When I was growing up my dad was always taking impromptu snaps and my mum hated it Grin maybe there are just two types of people where amateur photography is concerned!

CrispyFB · 27/01/2014 00:06

YANBU. Same in our family, it applies to videos too - at best you get my voice. It makes me sad. I don't much like photos or videos of myself as I feel I look a right old state, but I also fully recognise the need to document history for the DCs when they're older. I wish I had more photos of my mother with us - similar circumstances, plenty of dad!

It's always always staged whenever I'm in them. I have millions of DH in all sorts of casual activities taken by surprise, but none whatsoever of me in similar.

Probably doesn't help his camera is on his phone(!) and mine is a professional-quality camera as it's my hobby/former job so he leaves family photography to me.

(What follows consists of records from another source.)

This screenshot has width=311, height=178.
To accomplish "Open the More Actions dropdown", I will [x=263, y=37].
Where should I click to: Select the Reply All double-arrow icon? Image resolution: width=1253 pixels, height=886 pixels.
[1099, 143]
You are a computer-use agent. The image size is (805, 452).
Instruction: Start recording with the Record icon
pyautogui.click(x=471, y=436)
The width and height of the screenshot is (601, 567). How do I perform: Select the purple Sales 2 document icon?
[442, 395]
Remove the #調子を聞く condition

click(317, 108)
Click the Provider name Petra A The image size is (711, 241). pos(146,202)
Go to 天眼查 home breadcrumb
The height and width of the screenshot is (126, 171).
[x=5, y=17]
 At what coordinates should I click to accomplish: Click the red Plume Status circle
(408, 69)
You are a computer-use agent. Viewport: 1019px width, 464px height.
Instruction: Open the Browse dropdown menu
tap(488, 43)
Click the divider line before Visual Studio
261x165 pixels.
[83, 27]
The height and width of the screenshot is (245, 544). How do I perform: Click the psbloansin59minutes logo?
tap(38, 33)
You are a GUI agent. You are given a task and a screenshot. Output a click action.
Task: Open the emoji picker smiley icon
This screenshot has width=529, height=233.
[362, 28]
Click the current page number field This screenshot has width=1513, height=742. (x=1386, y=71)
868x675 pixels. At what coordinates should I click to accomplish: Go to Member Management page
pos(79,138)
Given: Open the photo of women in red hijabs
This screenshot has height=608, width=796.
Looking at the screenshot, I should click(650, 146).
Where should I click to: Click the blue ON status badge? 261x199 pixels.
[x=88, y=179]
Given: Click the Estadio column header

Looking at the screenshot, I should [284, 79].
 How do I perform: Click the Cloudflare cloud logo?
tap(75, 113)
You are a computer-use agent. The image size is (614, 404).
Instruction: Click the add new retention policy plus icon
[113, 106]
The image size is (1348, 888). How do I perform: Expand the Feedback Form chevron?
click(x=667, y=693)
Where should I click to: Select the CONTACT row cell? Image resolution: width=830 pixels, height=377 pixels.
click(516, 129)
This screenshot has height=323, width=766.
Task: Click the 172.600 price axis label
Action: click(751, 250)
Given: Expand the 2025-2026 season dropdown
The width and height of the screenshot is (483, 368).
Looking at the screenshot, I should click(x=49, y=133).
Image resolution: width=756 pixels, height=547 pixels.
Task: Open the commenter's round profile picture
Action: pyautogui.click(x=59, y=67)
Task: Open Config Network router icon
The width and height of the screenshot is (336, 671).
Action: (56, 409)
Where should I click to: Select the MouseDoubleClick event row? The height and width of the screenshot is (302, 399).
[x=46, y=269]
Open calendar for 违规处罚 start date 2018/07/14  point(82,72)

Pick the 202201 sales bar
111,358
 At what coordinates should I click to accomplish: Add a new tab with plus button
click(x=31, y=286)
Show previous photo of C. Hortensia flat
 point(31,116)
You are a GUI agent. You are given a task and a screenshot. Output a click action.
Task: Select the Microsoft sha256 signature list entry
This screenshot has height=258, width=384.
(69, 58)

It just never occurs to him to take any photos of us all at all, I have to tell him, and then the spontaneity is lost.

He does have plenty of photos of train platforms(!), foggy fields, sunsets and the odd few of the children so he is perfectly capable of taking photos (on his phone!) without me prodding him. Just not of me!

deakymom · 27/01/2014 00:17

i found this was very true with my first baby then i became a single parent and so she is pictured alone!

when i had my boys i demanded my husband take pics of me with the kids he looked at me odd the first time (i hate my pic being taken) but he has soon got the hang of it

maybe you just need to speak up?

TheMusketeer · 27/01/2014 00:34

OP this very issue has been the cause of many arguments with my DH...I kept taking pictures of him and our DC but there was none of me with DC. After my requests/reminders were ignored or forgotten, I told him that if there were no photos of me with DC, there will none of them together. I know it is most immature and silly but it has upset me so much that I cannot bring myself to take pics of my DP with our DC. There is a lot do resentment regarding this issue and I cannot get past it.

TheDoctrineOfSnatch · 27/01/2014 00:37

Me too OP.

bolshieoldcow · 27/01/2014 00:56

Chances are, he's not going to do it spontaneously. But if you ask him, perhaps he'll start doing it more often. Have you seen this brilliant piece? www.huffingtonpost.com/allison-tate/mom-pictures-with-kids_b_1926073.html It made me start asking my DH to take pictures with me and the DCs and now he offers without me having to.

Also, the slideshow at the end of the article? Have tissues ready.

Gowaygoway · 27/01/2014 01:08

I had our DD last year and she was 11 days old before the first picture was taken of me and her together. I took pics of her and DH within a couple of hours..... On my iPhone after a c section. Even DH's sister had her photo with DD before I did. I feel your pain OP

SumBex · 27/01/2014 01:22

That article was lovely bolshie.

Isn't this one of those universal truths acknowledged? I'm sure there was even am advert about this, p&g products I think - supporting mums or something - but it was something like mum is always on the other side if the camera.

Maybe women are generally more sentimental than men? I don't know but like all the posters so far, I've got about a dozen photos of me with the DC - nearly all are posed. And I take lots of photos as it's my hobby and I'm slightly obsessed Grin.

loopylouu · 27/01/2014 03:30

Me too. Not a single photo of me since I've been with dh and none of me and ds either.

Thousands of dh and dh/ds together though. It's like I don't exist!

StephenKatz · 27/01/2014 05:15

Same in this household Sad Masses of candid pictures of DH doing stuff with the kids - baking, dressing up, snuggling on the sofa. I don't appear to have done anything with my children over the years.

I had an operation a few days ago, and DD2 has been very snuggly with me whilst I'm on bed rest. Yesterday she crawled in with me and cuddled for ages, it would've made a lovely photo but even though DH commented on how cute it looked it didn't occur to him, and I'm sick of asking to be honest.

Sorry I don't have any helpful tips OP, I feel embarrassed and vain if I ask to have my picture taken, I'd love it if he just grabbed one of our cameras and did a few natural unposed shots.

LindyHemming · 27/01/2014 06:42

This reply has been deleted

Message withdrawn at poster's request.